You have a universal stepper: it can be driven in either a unipolar or bipolar stepper configuration. Here is a diagram of the connections for a 6-wire stepper:
You should measure the resistance between each unique pair of wires -- this will be 15 measurements. Put them in a table like this:
1 2 3 4 5 6
1 X R12 R13 R14 R15 R16
2 X X R23 R24 R25 R26
3 X X X R34 R35 R36
4 X X X X R45 R46
5 X X X X X R56
6 X X X X X X
Measure resistance from wire 1 to wire 2, enter that for R12.
Measure resistance from wire 1 to wire 3, enter that for R13.
Measure resistance from wire 2 to wire 3, enter that for R23... until you are done.
You don't need to measure the values in the cells marked
X since those values are redundant.
You'll find that there are two center taps on your 6-wire stepper motor, which will have resistance R to the end taps on that coil, and those end taps will have twice the resistance, 2R, to each other. The other coil will have infinite resistance to all 3 wires on the first coil. You will have to test to see what the polarity of the motor is, however.
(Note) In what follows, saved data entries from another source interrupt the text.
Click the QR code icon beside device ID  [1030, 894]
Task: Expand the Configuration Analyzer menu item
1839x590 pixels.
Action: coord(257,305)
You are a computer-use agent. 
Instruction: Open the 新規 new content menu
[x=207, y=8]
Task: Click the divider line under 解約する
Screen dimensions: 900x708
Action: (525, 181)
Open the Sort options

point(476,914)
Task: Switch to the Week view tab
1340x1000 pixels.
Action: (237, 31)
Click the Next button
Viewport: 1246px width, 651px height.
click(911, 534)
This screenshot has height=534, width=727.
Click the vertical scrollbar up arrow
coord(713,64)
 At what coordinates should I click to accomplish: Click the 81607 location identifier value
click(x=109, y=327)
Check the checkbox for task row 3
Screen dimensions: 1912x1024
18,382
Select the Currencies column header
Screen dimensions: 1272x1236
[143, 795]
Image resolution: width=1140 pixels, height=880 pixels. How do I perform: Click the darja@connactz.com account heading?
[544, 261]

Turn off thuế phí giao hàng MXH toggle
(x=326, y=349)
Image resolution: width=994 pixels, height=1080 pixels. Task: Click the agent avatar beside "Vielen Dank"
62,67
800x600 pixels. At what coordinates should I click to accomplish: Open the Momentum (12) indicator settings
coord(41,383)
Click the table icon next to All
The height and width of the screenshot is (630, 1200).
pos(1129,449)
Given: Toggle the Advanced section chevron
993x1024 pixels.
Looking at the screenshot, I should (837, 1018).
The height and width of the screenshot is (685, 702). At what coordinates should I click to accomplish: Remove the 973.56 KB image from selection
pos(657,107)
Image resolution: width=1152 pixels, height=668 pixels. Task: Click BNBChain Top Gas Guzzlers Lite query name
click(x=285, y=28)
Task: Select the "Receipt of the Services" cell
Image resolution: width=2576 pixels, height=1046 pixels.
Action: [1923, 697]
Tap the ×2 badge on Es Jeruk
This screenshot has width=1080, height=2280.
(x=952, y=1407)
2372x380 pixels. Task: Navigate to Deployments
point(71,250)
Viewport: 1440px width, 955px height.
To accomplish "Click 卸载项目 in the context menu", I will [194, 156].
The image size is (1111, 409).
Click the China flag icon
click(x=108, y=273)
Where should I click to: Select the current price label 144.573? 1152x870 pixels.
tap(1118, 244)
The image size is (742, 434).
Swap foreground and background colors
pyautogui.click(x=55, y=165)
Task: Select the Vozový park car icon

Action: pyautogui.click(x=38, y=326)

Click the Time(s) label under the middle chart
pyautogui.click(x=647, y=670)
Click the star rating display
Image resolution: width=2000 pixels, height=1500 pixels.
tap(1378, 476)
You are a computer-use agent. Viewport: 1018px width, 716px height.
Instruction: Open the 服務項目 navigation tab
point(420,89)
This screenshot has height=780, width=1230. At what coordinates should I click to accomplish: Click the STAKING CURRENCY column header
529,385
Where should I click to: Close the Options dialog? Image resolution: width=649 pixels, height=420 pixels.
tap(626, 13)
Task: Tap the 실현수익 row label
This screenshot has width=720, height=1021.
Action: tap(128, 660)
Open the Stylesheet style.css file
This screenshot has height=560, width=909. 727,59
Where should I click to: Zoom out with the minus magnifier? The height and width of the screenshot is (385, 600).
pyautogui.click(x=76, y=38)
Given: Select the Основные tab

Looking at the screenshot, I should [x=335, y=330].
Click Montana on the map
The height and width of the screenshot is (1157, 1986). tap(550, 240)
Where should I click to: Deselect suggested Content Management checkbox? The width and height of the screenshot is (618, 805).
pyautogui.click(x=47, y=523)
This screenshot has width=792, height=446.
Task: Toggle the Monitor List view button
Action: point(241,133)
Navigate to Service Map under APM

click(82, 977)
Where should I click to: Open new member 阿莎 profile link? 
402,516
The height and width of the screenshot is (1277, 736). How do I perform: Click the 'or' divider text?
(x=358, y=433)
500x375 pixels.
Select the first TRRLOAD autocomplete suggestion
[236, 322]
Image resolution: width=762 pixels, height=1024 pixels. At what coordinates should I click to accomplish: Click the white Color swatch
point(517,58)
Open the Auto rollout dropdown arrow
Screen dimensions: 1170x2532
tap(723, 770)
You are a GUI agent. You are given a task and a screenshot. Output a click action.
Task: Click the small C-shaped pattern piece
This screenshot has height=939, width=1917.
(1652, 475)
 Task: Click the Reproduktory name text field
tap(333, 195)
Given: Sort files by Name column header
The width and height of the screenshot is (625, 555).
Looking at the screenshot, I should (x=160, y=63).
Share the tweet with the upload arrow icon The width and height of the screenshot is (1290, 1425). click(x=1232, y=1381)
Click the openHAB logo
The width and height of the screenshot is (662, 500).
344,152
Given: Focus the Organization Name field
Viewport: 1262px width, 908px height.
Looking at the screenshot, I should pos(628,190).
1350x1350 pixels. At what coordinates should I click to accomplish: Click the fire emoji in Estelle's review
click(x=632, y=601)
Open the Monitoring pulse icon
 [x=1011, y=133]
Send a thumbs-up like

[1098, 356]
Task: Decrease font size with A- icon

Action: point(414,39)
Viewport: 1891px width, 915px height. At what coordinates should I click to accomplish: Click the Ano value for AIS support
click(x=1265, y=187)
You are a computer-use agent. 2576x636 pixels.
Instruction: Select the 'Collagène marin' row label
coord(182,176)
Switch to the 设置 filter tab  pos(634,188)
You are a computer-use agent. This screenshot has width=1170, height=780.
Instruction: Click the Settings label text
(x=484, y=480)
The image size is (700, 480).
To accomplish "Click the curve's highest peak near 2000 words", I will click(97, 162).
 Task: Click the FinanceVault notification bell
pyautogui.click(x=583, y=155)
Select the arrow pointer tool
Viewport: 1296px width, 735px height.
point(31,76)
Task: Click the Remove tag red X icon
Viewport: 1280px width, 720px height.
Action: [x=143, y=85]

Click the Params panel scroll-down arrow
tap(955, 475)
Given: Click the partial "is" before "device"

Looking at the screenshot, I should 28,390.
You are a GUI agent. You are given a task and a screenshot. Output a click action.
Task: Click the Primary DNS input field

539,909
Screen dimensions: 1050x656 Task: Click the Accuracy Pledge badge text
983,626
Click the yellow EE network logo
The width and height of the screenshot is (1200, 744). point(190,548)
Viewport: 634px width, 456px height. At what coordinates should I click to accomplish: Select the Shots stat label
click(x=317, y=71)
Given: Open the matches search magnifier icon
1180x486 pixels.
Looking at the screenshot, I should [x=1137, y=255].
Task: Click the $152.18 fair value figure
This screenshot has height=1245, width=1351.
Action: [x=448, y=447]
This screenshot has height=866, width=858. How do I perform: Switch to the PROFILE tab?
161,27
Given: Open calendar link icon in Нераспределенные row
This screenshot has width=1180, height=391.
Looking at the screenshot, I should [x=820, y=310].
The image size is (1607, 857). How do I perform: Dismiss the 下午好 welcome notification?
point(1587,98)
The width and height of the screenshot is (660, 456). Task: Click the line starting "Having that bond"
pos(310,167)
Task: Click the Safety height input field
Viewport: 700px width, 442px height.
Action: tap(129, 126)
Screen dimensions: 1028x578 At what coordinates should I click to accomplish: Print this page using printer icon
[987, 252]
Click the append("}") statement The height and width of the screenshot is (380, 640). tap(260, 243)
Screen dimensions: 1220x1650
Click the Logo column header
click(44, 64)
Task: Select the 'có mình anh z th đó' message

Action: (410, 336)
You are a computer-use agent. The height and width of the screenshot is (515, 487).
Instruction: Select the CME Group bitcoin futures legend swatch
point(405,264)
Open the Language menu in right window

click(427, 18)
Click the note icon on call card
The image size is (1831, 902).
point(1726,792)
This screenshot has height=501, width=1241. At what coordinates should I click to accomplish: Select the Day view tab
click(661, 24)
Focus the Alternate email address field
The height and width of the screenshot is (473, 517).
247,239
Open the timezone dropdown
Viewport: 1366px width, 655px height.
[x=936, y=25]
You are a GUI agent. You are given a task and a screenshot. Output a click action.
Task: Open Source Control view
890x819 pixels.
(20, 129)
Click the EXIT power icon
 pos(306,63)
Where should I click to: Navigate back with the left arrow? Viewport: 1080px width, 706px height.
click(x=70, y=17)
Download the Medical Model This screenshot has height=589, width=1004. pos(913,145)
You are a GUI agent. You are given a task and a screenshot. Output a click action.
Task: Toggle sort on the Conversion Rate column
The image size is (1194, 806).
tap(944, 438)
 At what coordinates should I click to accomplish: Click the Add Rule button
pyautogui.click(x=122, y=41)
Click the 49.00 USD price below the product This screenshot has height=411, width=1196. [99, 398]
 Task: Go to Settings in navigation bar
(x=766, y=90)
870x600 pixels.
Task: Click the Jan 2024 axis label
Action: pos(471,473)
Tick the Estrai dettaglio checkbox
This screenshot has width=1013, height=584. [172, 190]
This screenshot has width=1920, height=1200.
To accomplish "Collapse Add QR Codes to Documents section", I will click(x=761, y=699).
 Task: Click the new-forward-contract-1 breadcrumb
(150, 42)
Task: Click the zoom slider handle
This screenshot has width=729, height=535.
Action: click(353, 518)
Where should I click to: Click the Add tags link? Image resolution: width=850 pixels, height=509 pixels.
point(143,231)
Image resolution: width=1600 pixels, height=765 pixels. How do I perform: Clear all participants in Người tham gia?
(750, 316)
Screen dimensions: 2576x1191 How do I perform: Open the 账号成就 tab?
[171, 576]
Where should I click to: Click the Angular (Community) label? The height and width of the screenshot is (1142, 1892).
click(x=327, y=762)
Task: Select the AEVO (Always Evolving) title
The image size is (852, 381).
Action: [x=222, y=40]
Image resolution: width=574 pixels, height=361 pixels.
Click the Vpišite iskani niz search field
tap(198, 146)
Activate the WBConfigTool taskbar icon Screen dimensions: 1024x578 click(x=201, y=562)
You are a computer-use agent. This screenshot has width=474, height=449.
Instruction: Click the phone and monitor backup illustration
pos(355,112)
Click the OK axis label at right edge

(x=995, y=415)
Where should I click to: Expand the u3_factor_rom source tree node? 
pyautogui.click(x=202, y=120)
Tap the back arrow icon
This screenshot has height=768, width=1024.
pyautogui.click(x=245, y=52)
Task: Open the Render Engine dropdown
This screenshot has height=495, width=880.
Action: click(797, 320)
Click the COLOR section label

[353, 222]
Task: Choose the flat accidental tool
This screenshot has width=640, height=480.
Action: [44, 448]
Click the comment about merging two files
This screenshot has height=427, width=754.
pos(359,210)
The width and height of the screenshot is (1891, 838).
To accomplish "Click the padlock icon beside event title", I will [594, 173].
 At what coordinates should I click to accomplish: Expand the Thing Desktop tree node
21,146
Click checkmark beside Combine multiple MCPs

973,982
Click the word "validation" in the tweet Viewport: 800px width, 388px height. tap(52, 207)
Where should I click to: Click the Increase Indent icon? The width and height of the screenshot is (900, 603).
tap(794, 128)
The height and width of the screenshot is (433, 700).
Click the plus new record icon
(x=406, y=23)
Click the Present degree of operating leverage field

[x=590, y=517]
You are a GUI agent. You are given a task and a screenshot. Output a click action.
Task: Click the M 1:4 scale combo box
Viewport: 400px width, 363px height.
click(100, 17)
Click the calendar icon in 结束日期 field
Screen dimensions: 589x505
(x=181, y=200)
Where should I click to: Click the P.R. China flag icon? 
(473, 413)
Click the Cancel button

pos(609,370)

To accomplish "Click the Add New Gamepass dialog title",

Useful explanation of 6-wire setup from National Instruments:
If you have six coil wires, then each phase has a center tap wire:
The center tap wire should have half the internal resistance of the full phase. The easiest option is to use a multimeter to find the
two pairs of wires that have the maximum resistance.
Connect each phase to the amplifier, and ignore the polarity (+ / -) for now. You have a 50 percent chance of guessing right. The motor should rotate, and if it is in the opposite direction, then switch
either phase A and A- or B and B- (effectively reversing directions).